India Ecommerce Growth Found in Translation – FT.com

In a trendy converted factory building on the outskirts of Bangalore, the head of one of India’s top ecommerce sites draws two circles to illustrate the evolution of his industry.

He says the larger one represents the country’s English speakers, typically estimated at about 125m, or up to 300m if those with basic language skills are included. Inside it, a smaller circle stands for what was once an elite group of internet users which, as recently as 2010, stood at just 90m, or 7.5 per cent of the 1.2bn population.

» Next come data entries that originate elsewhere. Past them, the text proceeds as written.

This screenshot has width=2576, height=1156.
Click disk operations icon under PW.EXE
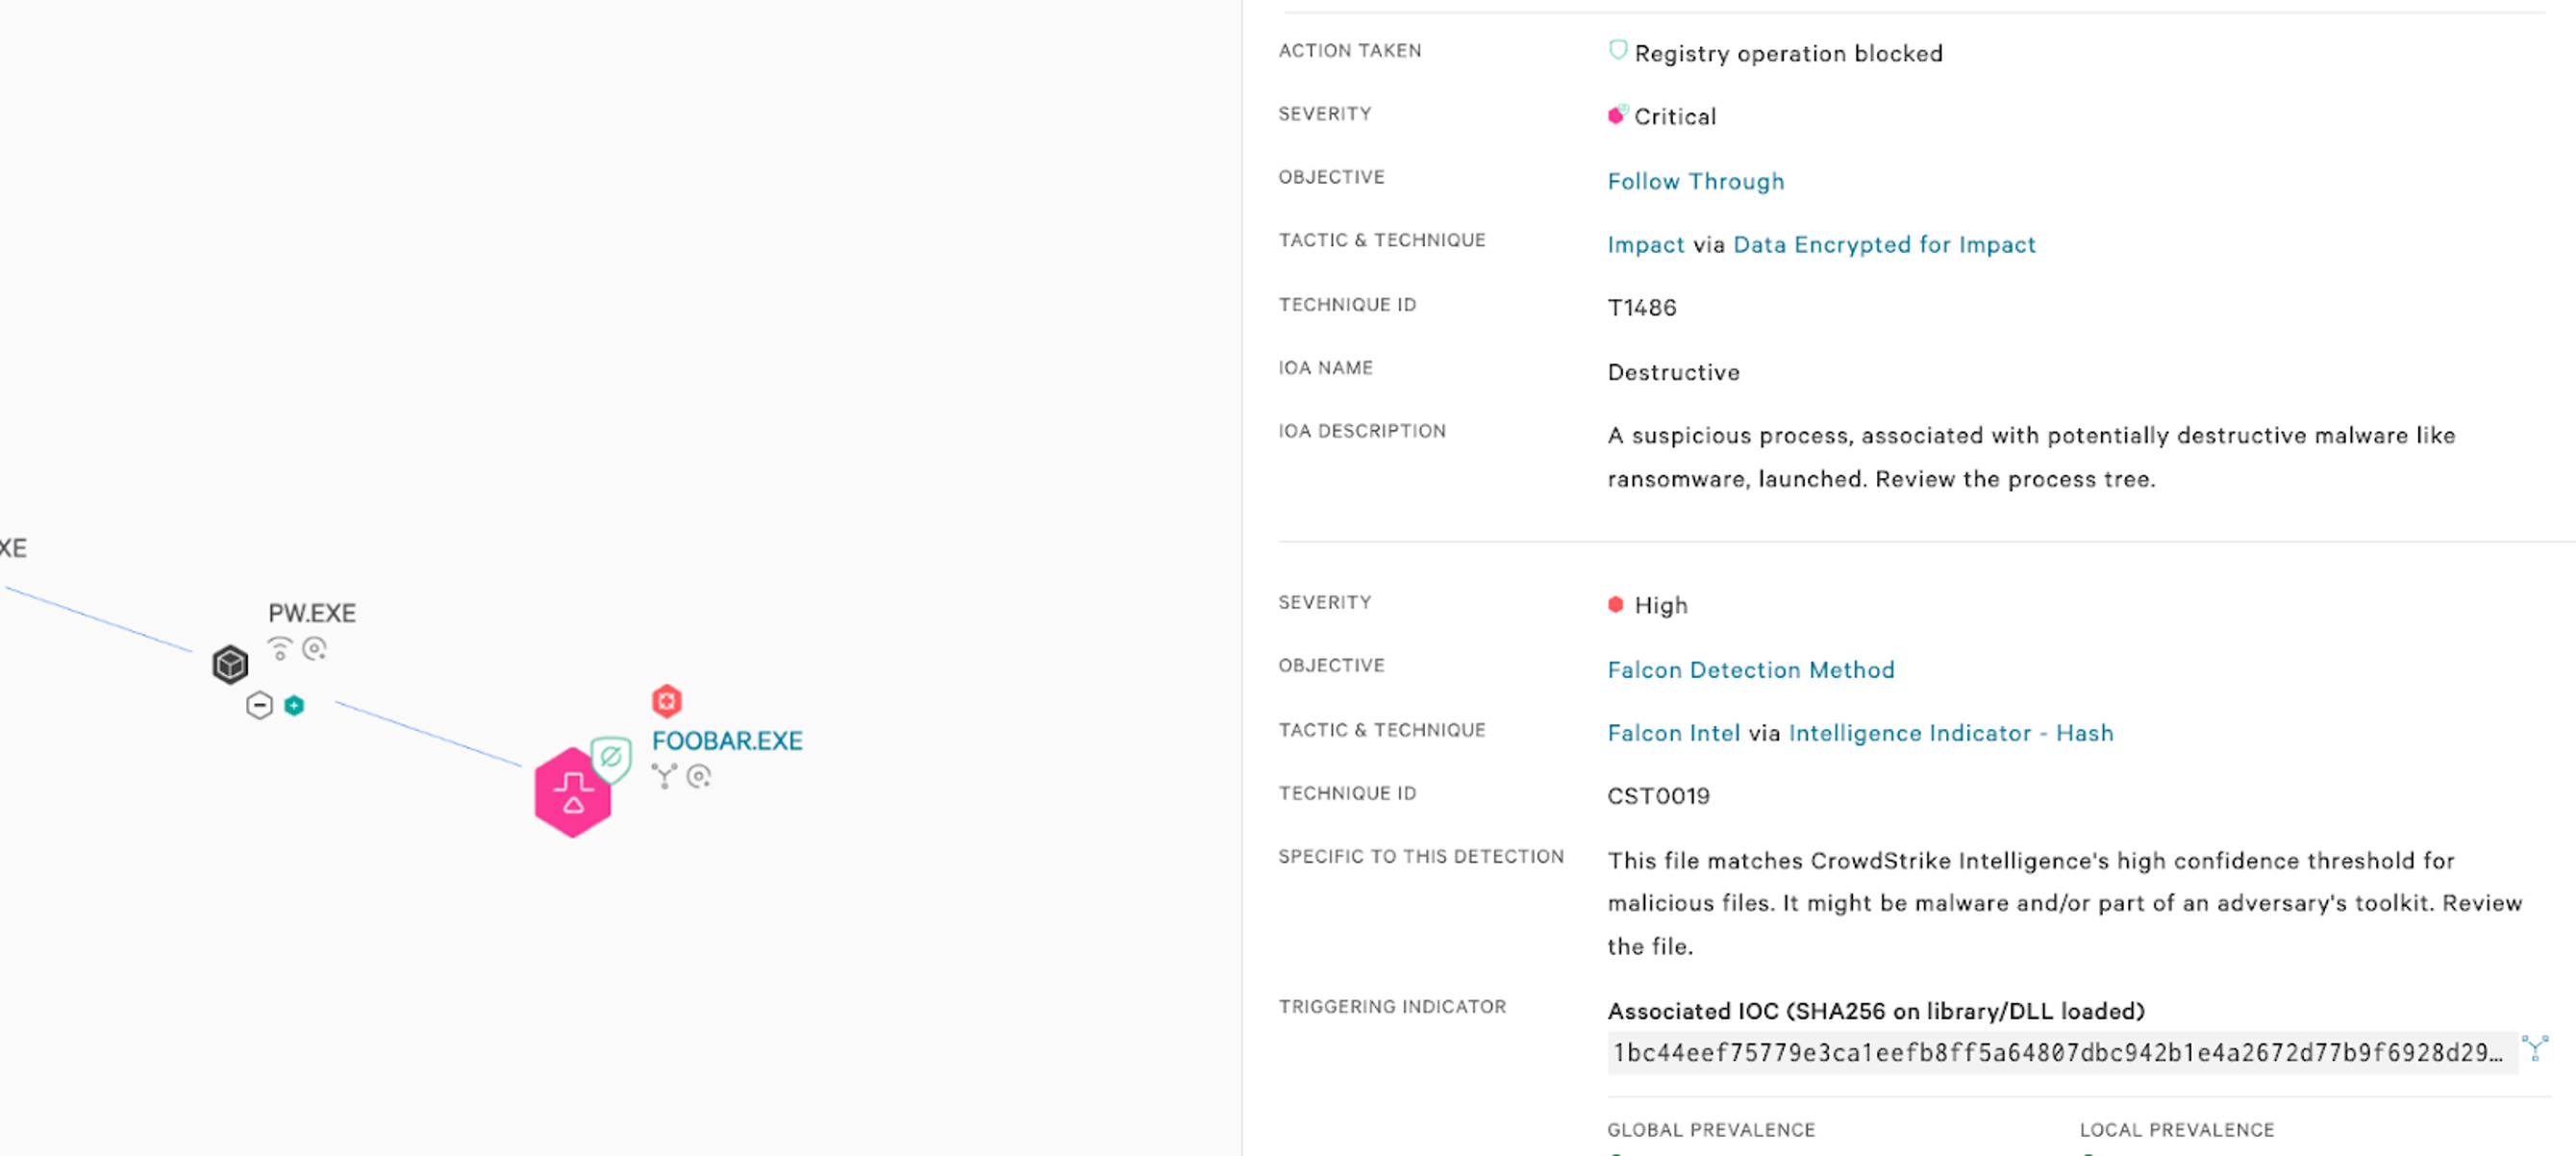tap(315, 649)
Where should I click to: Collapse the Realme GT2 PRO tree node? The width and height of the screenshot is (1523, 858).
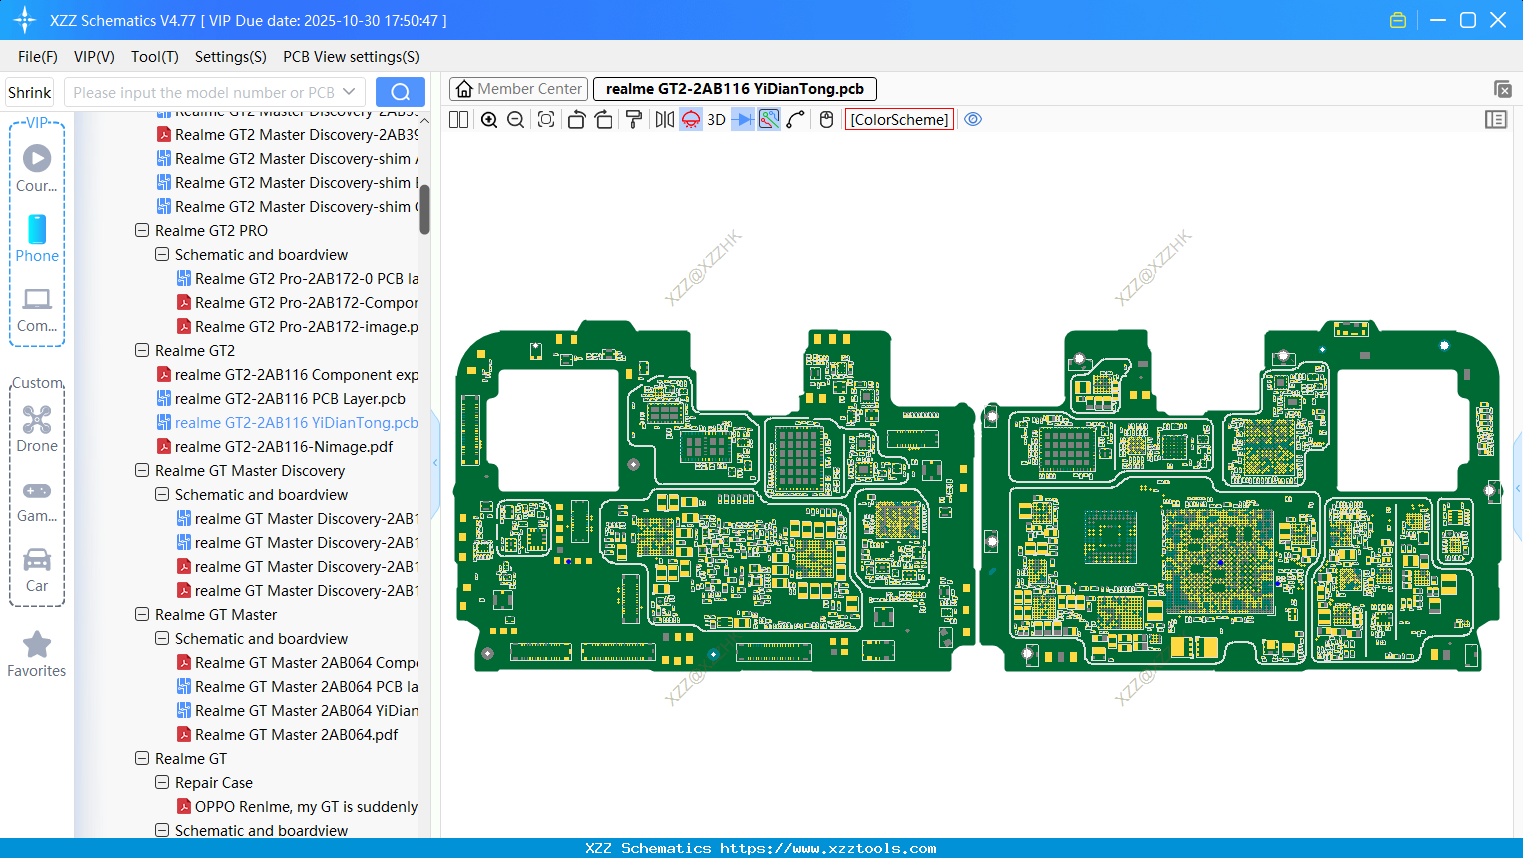142,231
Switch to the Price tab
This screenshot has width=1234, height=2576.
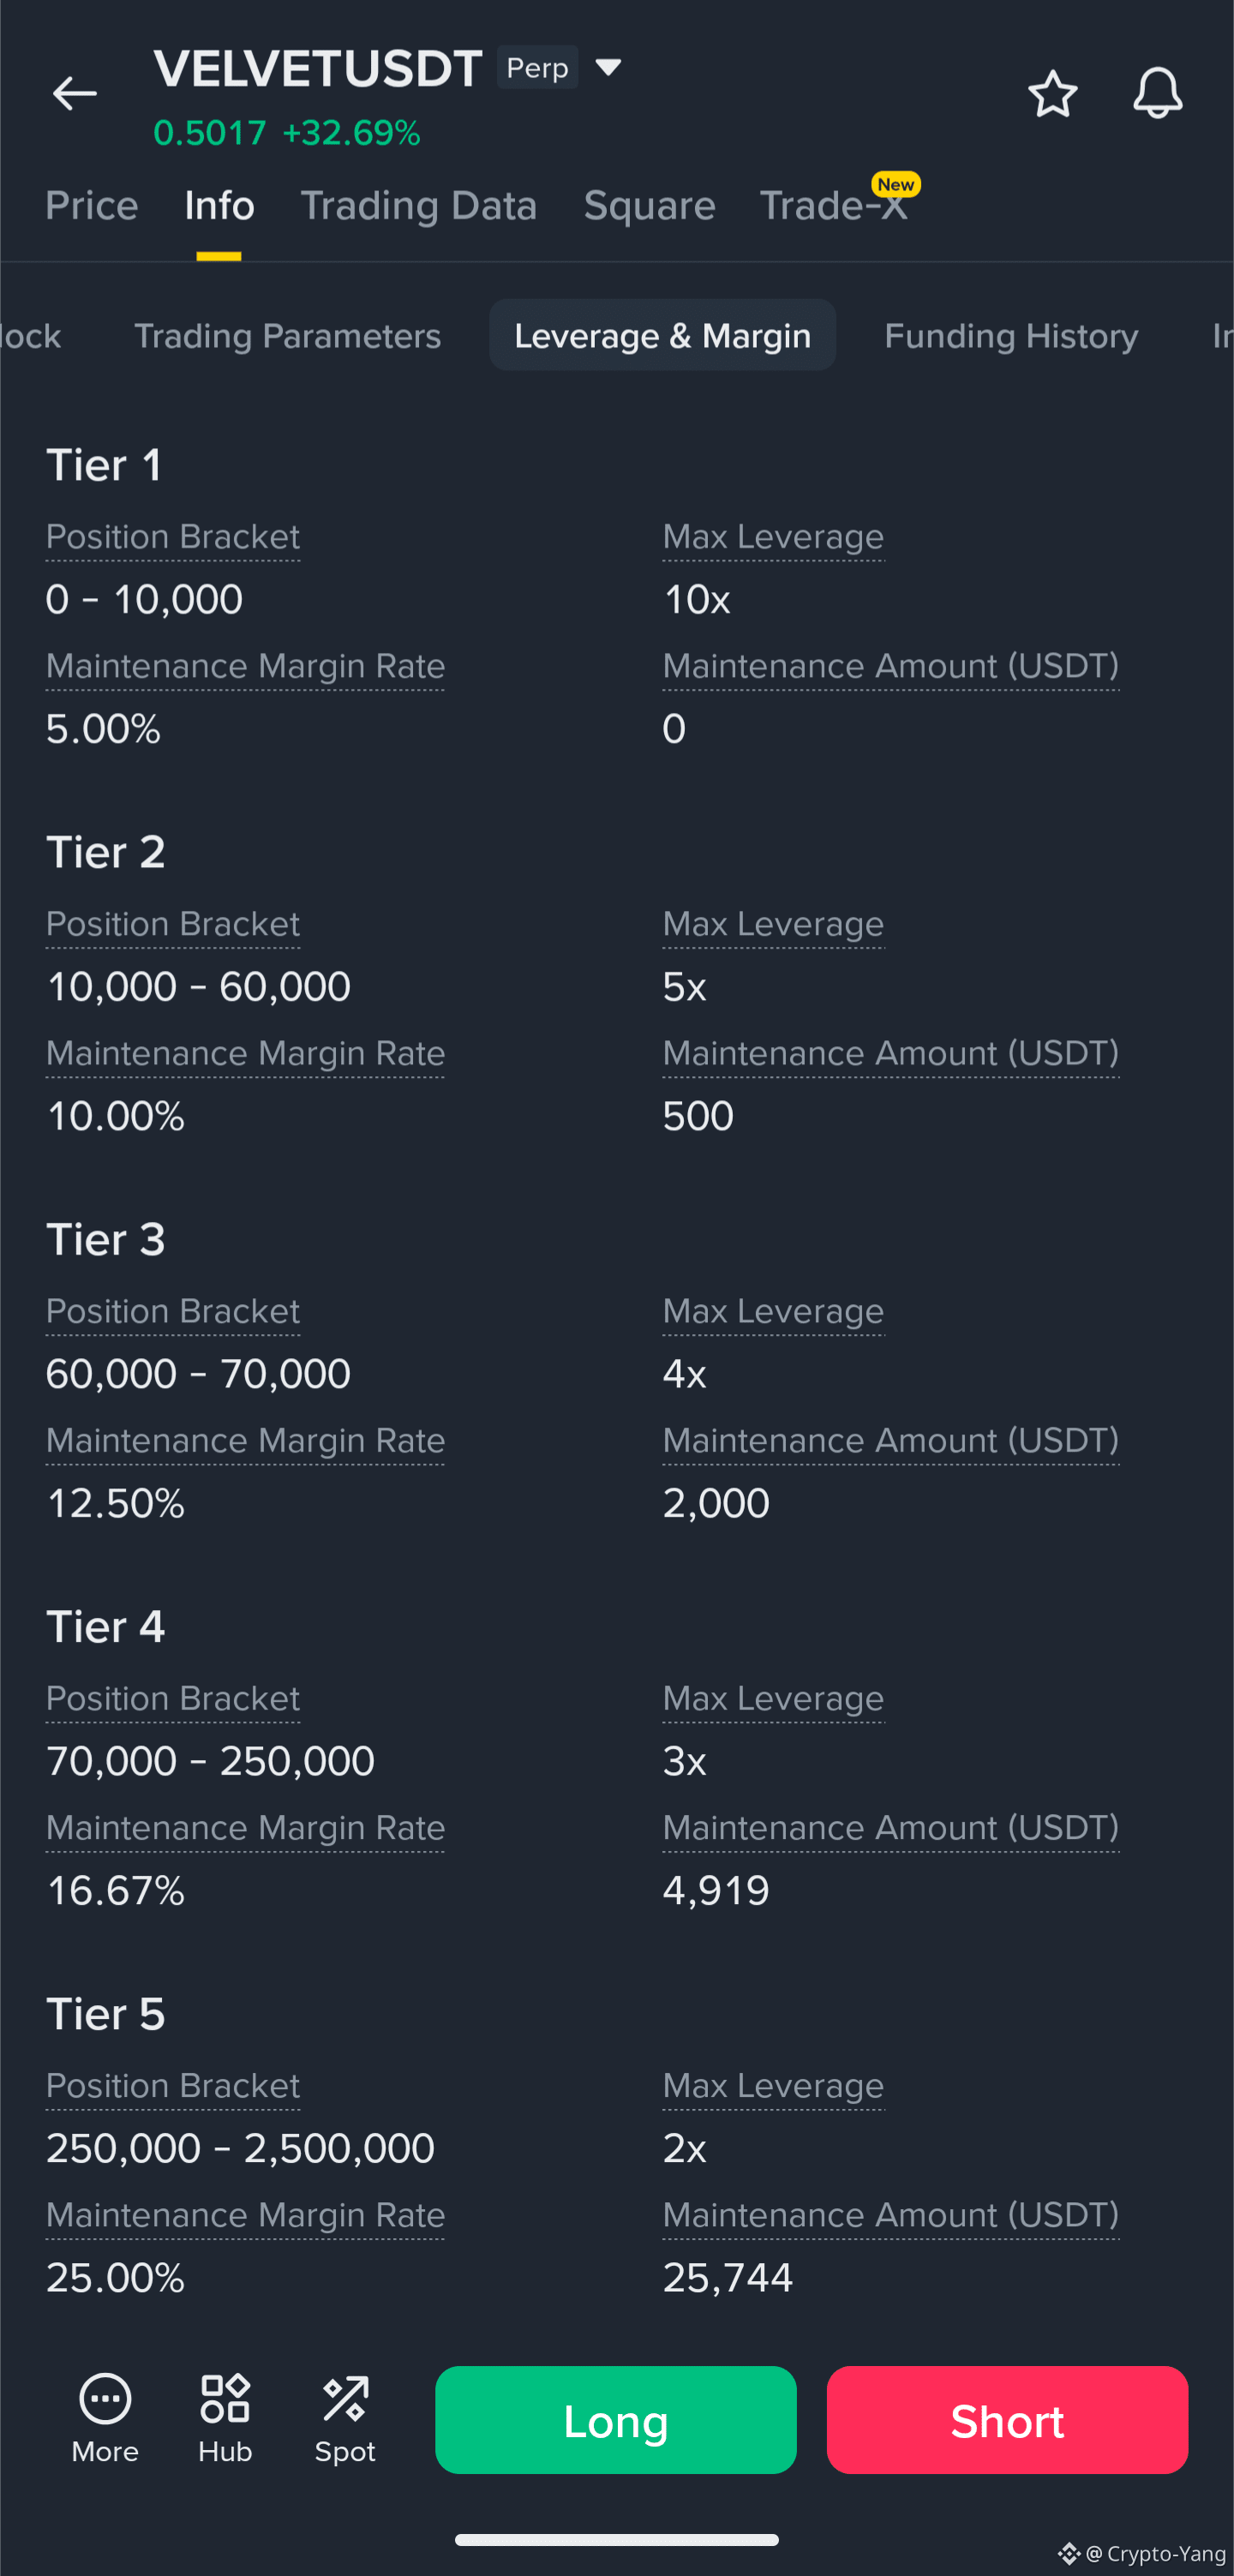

“Once, us guys in air-conditioned offices, we were the guys on the internet,” Pranay Chulet explains. But, as chief executive of Quikr, the country’s leading website for classified advertisements, he has seen first hand how this has changed. “The internet circle kept on growing and, then, about a year ago it reached everyone who speaks English. So we are out of English speakers now.”

As is the case in the country’s finance and IT industries, commerce on the Indian internet has so far been conducted overwhelmingly in English — the lingua franca of the country’s educated classes, reflecting what was for years a mostly prosperous, skilled user base.

However, when Quikr rolled out services in Hindi and six other Indian tongues in December, it joined a growing number of homegrown and foreign companies racing to launch local-language offerings.